By Alexa Spencer,
Word In Black
Not enough has been done to end the HIV epidemic in Black America.
That’s what Danielle Campbell, a researcher at Charles R. Drew University of Medicine and member of PrEP in Black America (PIBA), believes.
She’s worked to end HIV for over a decade. That’s long enough to see pre-exposure prophylaxis (PrEP) — a drug that prevents the spread of the virus — be released onto the market, as well as millions of dollars funneled into other prevention and treatment programs.
Despite these advancements, Black people continue to contract HIV and die from AIDS more than any other group in the U.S. As of 2019, the community made up 40 percent of new infections, despite representing only 13 percent of the country’s population.
Disparities like these are not new. Black folks have been disproportionately affected by the virus since it was first discovered, accounting for 29 percent of new diagnoses in 1981.
“It’s time for a shift,” Campbell told Word In Black in a phone interview. “And folks are hesitant.”
She and other members of PIBA hosted a summit last fall to strategize ways to usher in change. The gathering resulted in a three-pronged “master plan for HIV prevention in Black America.”
“It’s really the culmination of Black people doing what we do best: coming together to lead for us, by us,” Campbell said about the report.
The first call to action by PIBA summit attendees is to add more Black leaders to HIV-related public health positions.
Campbell and others don’t believe the HIV epidemic will end until the power-holders who make major decisions reflect the communities that are most impacted.
“When you have historical systems of care or sickness that are run by people that are not reflective of the sicknesses that researchers are studying, that people are making their careers on, then, of course, we’ll continue the same,” she said.
Specifically, she says Black people need to hold positions of power at institutions that fund HIV research and health departments.
“Black folks need to be at the front and center of efforts to ameliorate Black health,” she said. “Not other folks who wish us well or who have the expertise to do it based upon 20 or 30 years of supporting research in this work.”
Secondly, the group called for a reframing of how PrEP is viewed in the Black community. Rather than a tool used to shame sexual practices, they emphasized it as one for sexual liberation.
Lastly, to end the HIV epidemic, PIBA recommends a national federally-funded PrEP program that provides “universal access to essential benefits without judicial, legal or financial impediments.”
Black people face unequal use of PrEP. Just 9 percent of eligible Black patients have received prescriptions, compared to 66 percent of White patients.
Through this program, PrEP would be low-cost or free and made available during routine sexual health services. There’d also be an effort to raise the number of Black providers who prescribe PrEP.

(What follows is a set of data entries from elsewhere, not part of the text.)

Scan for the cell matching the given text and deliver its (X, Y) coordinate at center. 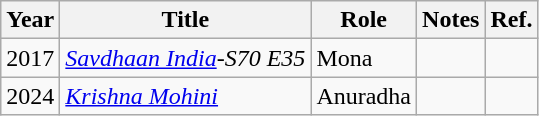
Mona (364, 58)
Year (30, 20)
Title (186, 20)
2017 (30, 58)
Krishna Mohini (186, 96)
2024 (30, 96)
Ref. (512, 20)
Notes (451, 20)
Anuradha (364, 96)
Savdhaan India-S70 E35 (186, 58)
Role (364, 20)
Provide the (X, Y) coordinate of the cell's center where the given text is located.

“While Black people are seemingly disproportionately impacted by just about every chronic illness in the US, we are collectively sick and tired of being sick and tired,” the authors wrote at the end of the report.
“PIBA organizers are committed to continuing the effort to define and promote a Plan for PrEP in Black America for Black people by Black people,” they said.
The federal government has a goal to end the number of new HIV infections by at least 90 percent by 2030.
Campbell, whose life work is built on ending the epidemic, looks forward to the day when the Black community is free of the virus.
“It’s going to be like one of the biggest monkeys off our back.”